On retrouve d'ailleurs le wagon de James West au centre de la scène
avec ses portes qui claquent comme dans le meilleur des vaudevilles. Plantation
de cactus, lancer de lasso, simulation d'une chevauchée effrénée
participent au dépaysement. Le sens de cette transposition reste
inexpliqué. Une manière de se mettre au diapason de la fantaisie
rossinienne, peut-être... Heureusement, la pièce en sort indemne,
ni plus drôle, ni moins car, comme toujours chez Rossini, le ressort
comique se trouve avant tout dans la musique. Il est difficile de lui voler
la vedette.
La musique, justement, est tenue de
main de maître par Jean-Christophe Spinosi et son Ensemble Matheus.
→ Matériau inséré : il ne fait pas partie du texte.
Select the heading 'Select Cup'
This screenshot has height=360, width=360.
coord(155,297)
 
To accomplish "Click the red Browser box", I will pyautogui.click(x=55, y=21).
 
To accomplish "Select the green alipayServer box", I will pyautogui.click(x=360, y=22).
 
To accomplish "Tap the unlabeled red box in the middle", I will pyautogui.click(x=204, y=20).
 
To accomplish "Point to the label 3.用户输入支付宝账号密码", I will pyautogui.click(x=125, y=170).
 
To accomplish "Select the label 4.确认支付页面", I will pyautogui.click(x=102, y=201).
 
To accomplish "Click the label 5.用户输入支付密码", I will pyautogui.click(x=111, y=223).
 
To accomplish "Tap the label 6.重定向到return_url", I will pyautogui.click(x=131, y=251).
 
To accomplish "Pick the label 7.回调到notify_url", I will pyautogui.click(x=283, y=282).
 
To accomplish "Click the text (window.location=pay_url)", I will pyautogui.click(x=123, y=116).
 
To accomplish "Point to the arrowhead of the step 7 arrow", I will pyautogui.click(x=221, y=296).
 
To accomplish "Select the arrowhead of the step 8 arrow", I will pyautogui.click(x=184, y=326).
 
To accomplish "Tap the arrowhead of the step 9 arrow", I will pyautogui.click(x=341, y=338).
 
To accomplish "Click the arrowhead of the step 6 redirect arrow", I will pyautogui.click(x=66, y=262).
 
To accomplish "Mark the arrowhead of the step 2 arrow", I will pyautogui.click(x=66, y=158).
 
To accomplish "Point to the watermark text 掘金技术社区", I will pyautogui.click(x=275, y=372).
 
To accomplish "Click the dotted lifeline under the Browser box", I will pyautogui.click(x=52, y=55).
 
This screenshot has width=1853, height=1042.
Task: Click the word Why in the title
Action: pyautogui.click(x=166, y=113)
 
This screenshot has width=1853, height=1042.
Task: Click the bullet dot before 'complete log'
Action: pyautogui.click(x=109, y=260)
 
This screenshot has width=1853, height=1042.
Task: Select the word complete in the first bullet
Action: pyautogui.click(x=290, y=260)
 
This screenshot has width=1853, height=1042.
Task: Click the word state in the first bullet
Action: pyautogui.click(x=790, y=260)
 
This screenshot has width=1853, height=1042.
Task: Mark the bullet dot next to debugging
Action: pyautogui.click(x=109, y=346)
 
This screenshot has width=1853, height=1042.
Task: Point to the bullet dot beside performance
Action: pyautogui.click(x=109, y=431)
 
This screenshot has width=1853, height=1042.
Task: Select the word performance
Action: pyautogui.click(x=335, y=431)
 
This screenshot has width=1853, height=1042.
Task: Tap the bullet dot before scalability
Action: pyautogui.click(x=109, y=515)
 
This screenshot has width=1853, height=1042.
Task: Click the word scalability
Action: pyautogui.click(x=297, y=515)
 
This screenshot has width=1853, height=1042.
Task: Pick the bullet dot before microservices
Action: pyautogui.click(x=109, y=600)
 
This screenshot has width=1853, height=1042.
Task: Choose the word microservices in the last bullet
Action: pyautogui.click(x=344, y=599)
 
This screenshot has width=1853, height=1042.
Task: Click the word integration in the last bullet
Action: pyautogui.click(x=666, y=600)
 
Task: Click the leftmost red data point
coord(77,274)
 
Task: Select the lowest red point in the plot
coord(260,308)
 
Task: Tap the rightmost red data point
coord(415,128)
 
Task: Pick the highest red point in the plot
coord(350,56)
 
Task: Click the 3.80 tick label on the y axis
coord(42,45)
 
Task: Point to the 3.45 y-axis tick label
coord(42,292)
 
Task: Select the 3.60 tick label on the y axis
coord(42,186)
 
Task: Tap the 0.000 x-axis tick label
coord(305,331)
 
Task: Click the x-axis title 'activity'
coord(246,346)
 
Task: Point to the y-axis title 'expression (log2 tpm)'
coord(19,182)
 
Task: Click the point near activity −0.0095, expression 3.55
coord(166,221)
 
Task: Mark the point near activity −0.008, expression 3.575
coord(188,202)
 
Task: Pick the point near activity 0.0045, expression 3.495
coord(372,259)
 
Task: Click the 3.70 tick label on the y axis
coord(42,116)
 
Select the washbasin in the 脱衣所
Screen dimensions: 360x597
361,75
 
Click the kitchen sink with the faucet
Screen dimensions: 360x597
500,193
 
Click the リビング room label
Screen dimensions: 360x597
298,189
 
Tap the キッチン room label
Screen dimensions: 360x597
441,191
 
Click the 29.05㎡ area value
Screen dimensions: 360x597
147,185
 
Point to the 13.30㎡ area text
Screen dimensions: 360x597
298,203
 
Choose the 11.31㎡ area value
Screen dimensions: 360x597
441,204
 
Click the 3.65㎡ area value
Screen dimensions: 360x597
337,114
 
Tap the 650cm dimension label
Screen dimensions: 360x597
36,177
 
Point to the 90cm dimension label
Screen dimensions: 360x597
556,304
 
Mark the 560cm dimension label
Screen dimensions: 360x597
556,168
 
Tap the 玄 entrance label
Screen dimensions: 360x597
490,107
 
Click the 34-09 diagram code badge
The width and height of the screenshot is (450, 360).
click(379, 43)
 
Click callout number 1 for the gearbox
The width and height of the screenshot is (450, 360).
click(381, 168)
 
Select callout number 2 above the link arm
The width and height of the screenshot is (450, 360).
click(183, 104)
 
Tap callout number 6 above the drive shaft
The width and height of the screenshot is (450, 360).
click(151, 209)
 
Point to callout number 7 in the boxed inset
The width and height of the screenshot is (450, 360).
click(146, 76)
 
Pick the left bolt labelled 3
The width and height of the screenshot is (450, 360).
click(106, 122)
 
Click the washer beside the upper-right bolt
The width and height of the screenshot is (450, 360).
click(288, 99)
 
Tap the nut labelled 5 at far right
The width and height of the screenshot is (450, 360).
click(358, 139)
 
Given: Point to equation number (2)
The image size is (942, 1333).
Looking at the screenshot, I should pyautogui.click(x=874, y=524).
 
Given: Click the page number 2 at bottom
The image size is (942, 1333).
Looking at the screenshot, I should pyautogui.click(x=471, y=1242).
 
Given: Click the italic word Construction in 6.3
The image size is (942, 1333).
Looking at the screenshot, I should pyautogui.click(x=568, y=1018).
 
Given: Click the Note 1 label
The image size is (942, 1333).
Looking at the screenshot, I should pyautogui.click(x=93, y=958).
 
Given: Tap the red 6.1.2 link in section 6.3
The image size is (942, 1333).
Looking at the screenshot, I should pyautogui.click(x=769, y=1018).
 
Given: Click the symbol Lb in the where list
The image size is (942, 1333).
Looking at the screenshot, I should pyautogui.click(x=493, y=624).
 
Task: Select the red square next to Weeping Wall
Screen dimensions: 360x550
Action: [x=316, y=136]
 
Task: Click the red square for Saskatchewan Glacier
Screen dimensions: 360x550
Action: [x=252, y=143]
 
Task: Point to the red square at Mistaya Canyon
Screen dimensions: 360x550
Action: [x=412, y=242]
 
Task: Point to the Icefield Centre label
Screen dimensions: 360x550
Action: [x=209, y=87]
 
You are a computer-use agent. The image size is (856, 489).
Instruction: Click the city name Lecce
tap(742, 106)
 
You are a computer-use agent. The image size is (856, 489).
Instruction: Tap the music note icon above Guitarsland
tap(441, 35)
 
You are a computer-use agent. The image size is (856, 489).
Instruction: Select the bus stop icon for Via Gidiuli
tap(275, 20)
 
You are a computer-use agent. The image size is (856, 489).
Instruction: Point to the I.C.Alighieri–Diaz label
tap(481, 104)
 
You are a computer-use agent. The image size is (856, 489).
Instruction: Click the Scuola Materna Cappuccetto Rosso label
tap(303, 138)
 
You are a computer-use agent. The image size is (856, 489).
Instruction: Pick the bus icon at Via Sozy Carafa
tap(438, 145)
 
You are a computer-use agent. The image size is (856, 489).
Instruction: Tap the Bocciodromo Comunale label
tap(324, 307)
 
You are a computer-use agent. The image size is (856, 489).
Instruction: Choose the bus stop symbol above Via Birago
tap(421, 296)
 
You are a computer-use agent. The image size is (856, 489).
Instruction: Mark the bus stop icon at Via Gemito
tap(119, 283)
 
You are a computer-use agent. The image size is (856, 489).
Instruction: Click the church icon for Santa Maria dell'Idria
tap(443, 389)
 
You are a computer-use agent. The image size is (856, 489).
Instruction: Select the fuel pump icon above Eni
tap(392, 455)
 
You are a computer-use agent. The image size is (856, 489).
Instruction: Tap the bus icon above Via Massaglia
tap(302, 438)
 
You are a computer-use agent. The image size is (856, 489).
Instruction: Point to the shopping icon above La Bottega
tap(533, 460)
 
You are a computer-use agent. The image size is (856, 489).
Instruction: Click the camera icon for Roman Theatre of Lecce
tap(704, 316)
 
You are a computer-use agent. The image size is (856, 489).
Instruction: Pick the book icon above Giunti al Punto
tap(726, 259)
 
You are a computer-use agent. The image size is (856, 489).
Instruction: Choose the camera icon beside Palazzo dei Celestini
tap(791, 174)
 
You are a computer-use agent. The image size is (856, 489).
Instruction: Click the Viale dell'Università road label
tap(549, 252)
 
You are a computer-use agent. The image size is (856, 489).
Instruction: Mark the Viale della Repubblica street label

Souvenez-vous, leur Orlando Furioso de Vivaldi en octobre dernier
sur la même scène fut une révélation. Le chef
d'orchestre, Marie-Nicole Lemieux à sa droite, Philippe Jarrousky
à sa gauche, ressuscitait la partition en nous prouvant qu'il y
avait un après Marylin Horne (1). Il est ce
soir un cran en dessous. Obligatoirement. On ne peut pas toujours flirter
avec les cimes. Quelques décalages, quelques dissonances inattendues
dans ce répertoire sont péchés véniels en regard
de l'énergie qui se dégage de la fosse. Car l'orchestre jubile.
A 20 ans, Rossini n'en demande pas plus.
(Benoît Bénichou
- Jacques Catalayud)
© Alain Monot
Les jeunes chanteurs français
qui composent le plateau seront-ils les grands interprètes belcantistes
de demain ? Je n'en mettrai pas mon clavier au feu. Mais la distribution
est homogène. Enthousiaste aussi. Leur plaisir de jouer, de chanter
est communicatif. Benoît Benichou emporte la palme. La voix
est plus que légère mais élégante, agile avec
une grande aisance dans le registre aigu. Son comte Alberto ne fréquente
pas assidûment les salles de musculation mais sa fragilité
fait son charme et appartient finalement au personnage. Son coeur bat pour
la Bérénice de Chantal Perraud. L'amour serait-t-il
sourd, lui qui est déjà aveugle ? Car le timbre de la soprano
manque cruellement de séduction. Les écueils de la partition
sont toutefois courageusement affrontés et surmontés. Reste
une héroïne plus proche de la mégère que de l'amoureuse.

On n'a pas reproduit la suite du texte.